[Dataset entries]

_ _ _ _ _

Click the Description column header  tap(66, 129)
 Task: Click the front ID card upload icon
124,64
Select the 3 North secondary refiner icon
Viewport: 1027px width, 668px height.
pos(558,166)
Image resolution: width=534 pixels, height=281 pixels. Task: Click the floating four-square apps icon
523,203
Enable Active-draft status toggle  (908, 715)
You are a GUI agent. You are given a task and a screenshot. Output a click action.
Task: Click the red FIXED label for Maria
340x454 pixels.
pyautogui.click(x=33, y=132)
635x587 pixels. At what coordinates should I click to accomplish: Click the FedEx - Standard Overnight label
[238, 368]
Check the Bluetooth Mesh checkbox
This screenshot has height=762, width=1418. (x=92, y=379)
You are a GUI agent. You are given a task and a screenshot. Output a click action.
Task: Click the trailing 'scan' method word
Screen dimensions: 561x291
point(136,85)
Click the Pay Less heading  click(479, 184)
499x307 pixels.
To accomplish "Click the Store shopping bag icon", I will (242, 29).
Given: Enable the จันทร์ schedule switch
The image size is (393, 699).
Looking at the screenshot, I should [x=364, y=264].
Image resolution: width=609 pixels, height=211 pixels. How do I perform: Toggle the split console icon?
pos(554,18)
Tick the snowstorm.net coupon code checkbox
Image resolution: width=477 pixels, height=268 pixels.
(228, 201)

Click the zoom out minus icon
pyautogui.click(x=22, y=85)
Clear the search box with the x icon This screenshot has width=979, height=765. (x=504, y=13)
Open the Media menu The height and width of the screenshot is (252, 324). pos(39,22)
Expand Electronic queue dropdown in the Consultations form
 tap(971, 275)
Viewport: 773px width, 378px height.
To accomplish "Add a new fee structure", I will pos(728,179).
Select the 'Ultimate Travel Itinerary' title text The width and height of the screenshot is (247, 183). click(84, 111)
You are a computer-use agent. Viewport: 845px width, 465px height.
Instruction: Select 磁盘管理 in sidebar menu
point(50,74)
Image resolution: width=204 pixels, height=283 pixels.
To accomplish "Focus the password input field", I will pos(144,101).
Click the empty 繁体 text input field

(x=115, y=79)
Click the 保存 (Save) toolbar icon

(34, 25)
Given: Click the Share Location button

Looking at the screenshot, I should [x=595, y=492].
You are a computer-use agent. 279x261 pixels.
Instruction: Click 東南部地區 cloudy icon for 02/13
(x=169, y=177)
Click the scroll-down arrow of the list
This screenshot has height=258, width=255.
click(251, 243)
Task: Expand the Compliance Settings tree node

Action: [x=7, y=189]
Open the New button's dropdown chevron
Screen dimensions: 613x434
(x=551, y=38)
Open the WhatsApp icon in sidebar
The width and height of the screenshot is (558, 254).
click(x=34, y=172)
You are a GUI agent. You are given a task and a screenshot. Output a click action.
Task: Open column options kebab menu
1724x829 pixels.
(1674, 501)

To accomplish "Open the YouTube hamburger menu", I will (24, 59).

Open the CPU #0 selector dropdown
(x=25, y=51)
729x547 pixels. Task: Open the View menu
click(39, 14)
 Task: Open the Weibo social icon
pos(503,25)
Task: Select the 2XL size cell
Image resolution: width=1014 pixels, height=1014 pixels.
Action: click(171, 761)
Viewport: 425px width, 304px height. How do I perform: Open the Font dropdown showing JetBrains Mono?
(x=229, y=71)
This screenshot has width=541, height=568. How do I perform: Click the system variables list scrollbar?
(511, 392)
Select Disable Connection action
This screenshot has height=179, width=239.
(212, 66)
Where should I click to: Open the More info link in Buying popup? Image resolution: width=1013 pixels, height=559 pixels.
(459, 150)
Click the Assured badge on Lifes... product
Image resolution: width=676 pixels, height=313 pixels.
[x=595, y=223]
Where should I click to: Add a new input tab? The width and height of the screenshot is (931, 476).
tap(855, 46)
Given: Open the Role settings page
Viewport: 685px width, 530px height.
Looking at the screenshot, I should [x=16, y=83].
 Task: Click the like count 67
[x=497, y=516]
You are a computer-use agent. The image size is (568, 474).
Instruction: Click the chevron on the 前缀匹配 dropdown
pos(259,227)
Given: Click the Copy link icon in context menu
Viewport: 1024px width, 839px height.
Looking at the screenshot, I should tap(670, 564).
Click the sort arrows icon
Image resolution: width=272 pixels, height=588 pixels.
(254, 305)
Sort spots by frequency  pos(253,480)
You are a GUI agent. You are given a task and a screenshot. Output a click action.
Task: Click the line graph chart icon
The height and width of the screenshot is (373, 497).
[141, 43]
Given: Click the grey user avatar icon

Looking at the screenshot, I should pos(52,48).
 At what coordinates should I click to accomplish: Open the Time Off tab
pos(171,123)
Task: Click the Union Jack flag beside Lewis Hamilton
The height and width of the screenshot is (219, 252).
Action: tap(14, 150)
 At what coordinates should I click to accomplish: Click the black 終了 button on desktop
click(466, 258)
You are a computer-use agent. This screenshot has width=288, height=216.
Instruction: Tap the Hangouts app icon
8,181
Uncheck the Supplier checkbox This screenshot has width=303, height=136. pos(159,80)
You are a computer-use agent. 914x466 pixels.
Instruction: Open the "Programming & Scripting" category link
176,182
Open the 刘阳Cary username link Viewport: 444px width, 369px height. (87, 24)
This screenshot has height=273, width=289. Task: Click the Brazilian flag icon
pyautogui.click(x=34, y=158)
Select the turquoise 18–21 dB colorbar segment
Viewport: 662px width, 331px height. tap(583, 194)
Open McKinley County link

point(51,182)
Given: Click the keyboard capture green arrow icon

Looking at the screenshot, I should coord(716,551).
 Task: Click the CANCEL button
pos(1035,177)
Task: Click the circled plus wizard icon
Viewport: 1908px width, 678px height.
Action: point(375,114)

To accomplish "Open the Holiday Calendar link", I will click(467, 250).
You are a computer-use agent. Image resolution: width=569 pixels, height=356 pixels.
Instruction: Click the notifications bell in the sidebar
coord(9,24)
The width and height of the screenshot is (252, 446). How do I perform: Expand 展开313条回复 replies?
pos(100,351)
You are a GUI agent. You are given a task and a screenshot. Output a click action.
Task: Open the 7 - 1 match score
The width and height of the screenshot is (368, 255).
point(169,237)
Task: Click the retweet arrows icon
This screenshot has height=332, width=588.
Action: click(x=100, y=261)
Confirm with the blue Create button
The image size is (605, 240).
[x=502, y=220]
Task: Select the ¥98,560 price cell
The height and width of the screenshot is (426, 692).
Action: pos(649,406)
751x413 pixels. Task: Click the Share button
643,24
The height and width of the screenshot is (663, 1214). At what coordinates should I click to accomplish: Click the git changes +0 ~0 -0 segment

_ _ _ _ _

- EXERCISE: Every entry is to be restated word for word, with nothing dropped.

- ANSWER TO THIS EXERCISE:
Click the Description column header  tap(66, 129)
 Task: Click the front ID card upload icon
124,64
Select the 3 North secondary refiner icon
Viewport: 1027px width, 668px height.
pos(558,166)
Image resolution: width=534 pixels, height=281 pixels. Task: Click the floating four-square apps icon
523,203
Enable Active-draft status toggle  (908, 715)
You are a GUI agent. You are given a task and a screenshot. Output a click action.
Task: Click the red FIXED label for Maria
340x454 pixels.
pyautogui.click(x=33, y=132)
635x587 pixels. At what coordinates should I click to accomplish: Click the FedEx - Standard Overnight label
[238, 368]
Check the Bluetooth Mesh checkbox
This screenshot has height=762, width=1418. (x=92, y=379)
You are a GUI agent. You are given a task and a screenshot. Output a click action.
Task: Click the trailing 'scan' method word
Screen dimensions: 561x291
point(136,85)
Click the Pay Less heading  click(479, 184)
499x307 pixels.
To accomplish "Click the Store shopping bag icon", I will (242, 29).
Given: Enable the จันทร์ schedule switch
The image size is (393, 699).
Looking at the screenshot, I should [x=364, y=264].
Image resolution: width=609 pixels, height=211 pixels. How do I perform: Toggle the split console icon?
pos(554,18)
Tick the snowstorm.net coupon code checkbox
Image resolution: width=477 pixels, height=268 pixels.
(228, 201)

Click the zoom out minus icon
pyautogui.click(x=22, y=85)
Clear the search box with the x icon This screenshot has width=979, height=765. (x=504, y=13)
Open the Media menu The height and width of the screenshot is (252, 324). pos(39,22)
Expand Electronic queue dropdown in the Consultations form
 tap(971, 275)
Viewport: 773px width, 378px height.
To accomplish "Add a new fee structure", I will pos(728,179).
Select the 'Ultimate Travel Itinerary' title text The width and height of the screenshot is (247, 183). click(84, 111)
You are a computer-use agent. Viewport: 845px width, 465px height.
Instruction: Select 磁盘管理 in sidebar menu
point(50,74)
Image resolution: width=204 pixels, height=283 pixels.
To accomplish "Focus the password input field", I will pos(144,101).
Click the empty 繁体 text input field

(x=115, y=79)
Click the 保存 (Save) toolbar icon

(34, 25)
Given: Click the Share Location button

Looking at the screenshot, I should [x=595, y=492].
You are a computer-use agent. 279x261 pixels.
Instruction: Click 東南部地區 cloudy icon for 02/13
(x=169, y=177)
Click the scroll-down arrow of the list
This screenshot has height=258, width=255.
click(251, 243)
Task: Expand the Compliance Settings tree node

Action: [x=7, y=189]
Open the New button's dropdown chevron
Screen dimensions: 613x434
(x=551, y=38)
Open the WhatsApp icon in sidebar
The width and height of the screenshot is (558, 254).
click(x=34, y=172)
You are a GUI agent. You are given a task and a screenshot. Output a click action.
Task: Open column options kebab menu
1724x829 pixels.
(1674, 501)

To accomplish "Open the YouTube hamburger menu", I will (24, 59).

Open the CPU #0 selector dropdown
(x=25, y=51)
729x547 pixels. Task: Open the View menu
click(39, 14)
 Task: Open the Weibo social icon
pos(503,25)
Task: Select the 2XL size cell
Image resolution: width=1014 pixels, height=1014 pixels.
Action: click(171, 761)
Viewport: 425px width, 304px height. How do I perform: Open the Font dropdown showing JetBrains Mono?
(x=229, y=71)
This screenshot has width=541, height=568. How do I perform: Click the system variables list scrollbar?
(511, 392)
Select Disable Connection action
This screenshot has height=179, width=239.
(212, 66)
Where should I click to: Open the More info link in Buying popup? Image resolution: width=1013 pixels, height=559 pixels.
(459, 150)
Click the Assured badge on Lifes... product
Image resolution: width=676 pixels, height=313 pixels.
[x=595, y=223]
Where should I click to: Add a new input tab? The width and height of the screenshot is (931, 476).
tap(855, 46)
Given: Open the Role settings page
Viewport: 685px width, 530px height.
Looking at the screenshot, I should [x=16, y=83].
 Task: Click the like count 67
[x=497, y=516]
You are a computer-use agent. The image size is (568, 474).
Instruction: Click the chevron on the 前缀匹配 dropdown
pos(259,227)
Given: Click the Copy link icon in context menu
Viewport: 1024px width, 839px height.
Looking at the screenshot, I should tap(670, 564).
Click the sort arrows icon
Image resolution: width=272 pixels, height=588 pixels.
(254, 305)
Sort spots by frequency  pos(253,480)
You are a GUI agent. You are given a task and a screenshot. Output a click action.
Task: Click the line graph chart icon
The height and width of the screenshot is (373, 497).
[141, 43]
Given: Click the grey user avatar icon

Looking at the screenshot, I should pos(52,48).
 At what coordinates should I click to accomplish: Open the Time Off tab
pos(171,123)
Task: Click the Union Jack flag beside Lewis Hamilton
The height and width of the screenshot is (219, 252).
Action: tap(14, 150)
 At what coordinates should I click to accomplish: Click the black 終了 button on desktop
click(466, 258)
You are a computer-use agent. This screenshot has width=288, height=216.
Instruction: Tap the Hangouts app icon
8,181
Uncheck the Supplier checkbox This screenshot has width=303, height=136. pos(159,80)
You are a computer-use agent. 914x466 pixels.
Instruction: Open the "Programming & Scripting" category link
176,182
Open the 刘阳Cary username link Viewport: 444px width, 369px height. (87, 24)
This screenshot has height=273, width=289. Task: Click the Brazilian flag icon
pyautogui.click(x=34, y=158)
Select the turquoise 18–21 dB colorbar segment
Viewport: 662px width, 331px height. tap(583, 194)
Open McKinley County link

point(51,182)
Given: Click the keyboard capture green arrow icon

Looking at the screenshot, I should coord(716,551).
 Task: Click the CANCEL button
pos(1035,177)
Task: Click the circled plus wizard icon
Viewport: 1908px width, 678px height.
Action: point(375,114)

To accomplish "Open the Holiday Calendar link", I will click(467, 250).
You are a computer-use agent. Image resolution: width=569 pixels, height=356 pixels.
Instruction: Click the notifications bell in the sidebar
coord(9,24)
The width and height of the screenshot is (252, 446). How do I perform: Expand 展开313条回复 replies?
pos(100,351)
You are a GUI agent. You are given a task and a screenshot. Output a click action.
Task: Open the 7 - 1 match score
The width and height of the screenshot is (368, 255).
point(169,237)
Task: Click the retweet arrows icon
This screenshot has height=332, width=588.
Action: click(x=100, y=261)
Confirm with the blue Create button
The image size is (605, 240).
[x=502, y=220]
Task: Select the ¥98,560 price cell
The height and width of the screenshot is (426, 692).
Action: pos(649,406)
751x413 pixels. Task: Click the Share button
643,24
The height and width of the screenshot is (663, 1214). At what coordinates should I click to accomplish: Click the git changes +0 ~0 -0 segment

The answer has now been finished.